A private key/value storage bucket for storing blob data, including support for automatic json conversion as well as encryption.
Auto mounting of all endpoints in the application to a namespaced url based on the application id.
Automatic configuration of the application and any associated application components as part of the lifecycle process.
In many cases, these basic features can eliminate substantial boilerplate code, making applications very quick and easy to write. Many of these base features have rich capabilities that are not covered here.
Embedded device development is commonly a monolithic process, with all code compiled into one large code base. This is typically easy when a project starts, but over time, this model starts to introduce friction and complexity. Consider the following common cases:
A new product is developed which shares many of the same features requiring the monolithic code base to be refactored and split.
Some functionality is provided by a partner, and it is only available in binary form, requiring an intake process to be created along with the friction of testing and iterating with the partner.
Over time, parts of the code base are abandoned yet are hard to remove from the code base.
Customers want customized deployments, including some features but excluding others based on deployment rules for a particular device, requiring every feature to be pushed to every device even though it is not needed.
By making strategic choices about where to split code into applications, products become faster to build and allow easier code reuse, but only if the application model makes it easy to collaborate.
KOS provides two ways for applications to collaborate:
SDK : One application exposes the java SDK and the other compiles using the SDK. At run time, KOS links the applications together so that they can share classes directly. This allows applications to share data, call shared methods, and so on.
Micro services : One application exposes functionality via endpoints and the other uses the KOS ApiClient to access them, bypassing all networking when both applications are running on the same node, but providing network transparency when running on different nodes.
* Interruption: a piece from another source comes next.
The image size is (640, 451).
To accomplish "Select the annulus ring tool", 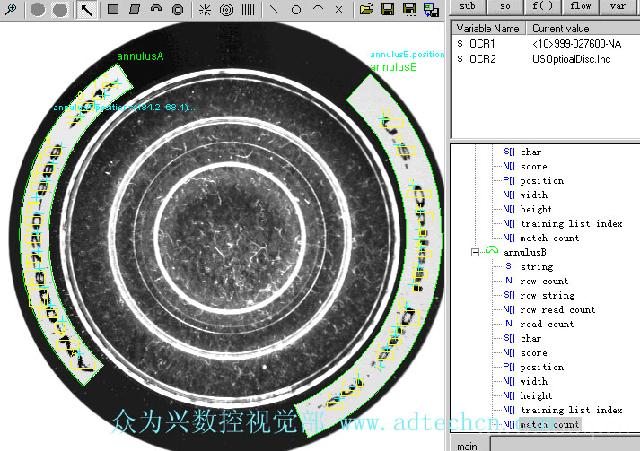I will [x=178, y=10].
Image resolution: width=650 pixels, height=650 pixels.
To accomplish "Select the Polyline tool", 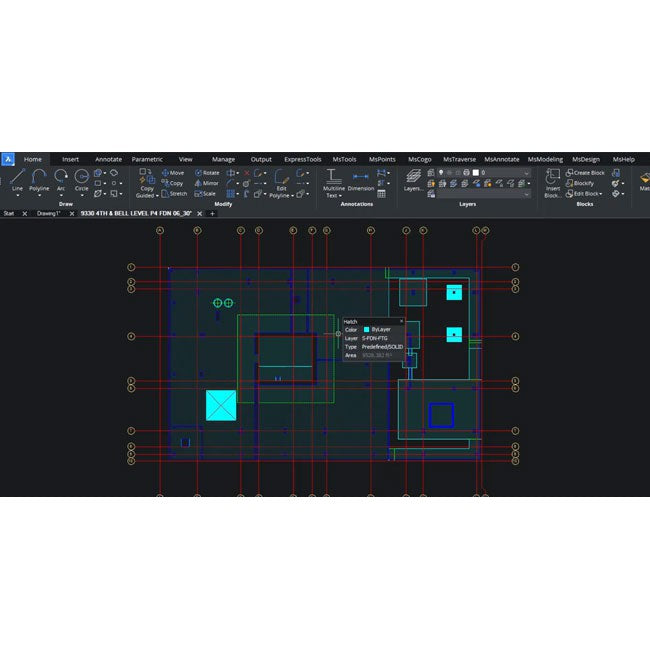I will coord(38,179).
This allows class definitions to be decoupled as with standard micro-services patterns.
The SDK approach is facilitated by the KOS SDK annotations and maven plugin, which will generate an SDK from existing code without the need for refactoring into interfaces and base classes. This provides a very seamless integration between applications with the restriction that they run on the same node within the device. When using micro-services, there is no need to generate and share an SDK. In addition, the integration becomes network transparent and the applications can be running on different nodes in the device and still collaborate. KOS uses this extensively for distributed functionality when running KOS on multi-node devices.
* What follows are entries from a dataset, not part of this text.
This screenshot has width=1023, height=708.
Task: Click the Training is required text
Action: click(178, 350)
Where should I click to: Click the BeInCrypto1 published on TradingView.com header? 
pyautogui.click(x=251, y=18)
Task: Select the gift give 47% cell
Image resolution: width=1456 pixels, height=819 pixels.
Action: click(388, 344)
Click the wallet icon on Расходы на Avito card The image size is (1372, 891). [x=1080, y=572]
The application model used by KOS is particularly powerful when working with applications provided by third parties. KOS Studio provides a market which allows different organizations to share artifacts seamlessly.
The consuming organization simply selects the KABs for inclusion from the market and KOS Studio will automatically download them for inclusion every time the developer hits the run button. KOS Studio provides support for selecting an exact version or a virtual version which floats against a specified version pattern.
Not only does KOS Studio eliminate the intake and build process, since all KABs in the market are production signed, every KAB is ready for testing even in a production environment. Organizations can even create preview artifacts that can be used for testing, but KOS Studio will prevent them from being used in an actual production release, eliminating the possibility of accidentally shipping non-release KABs.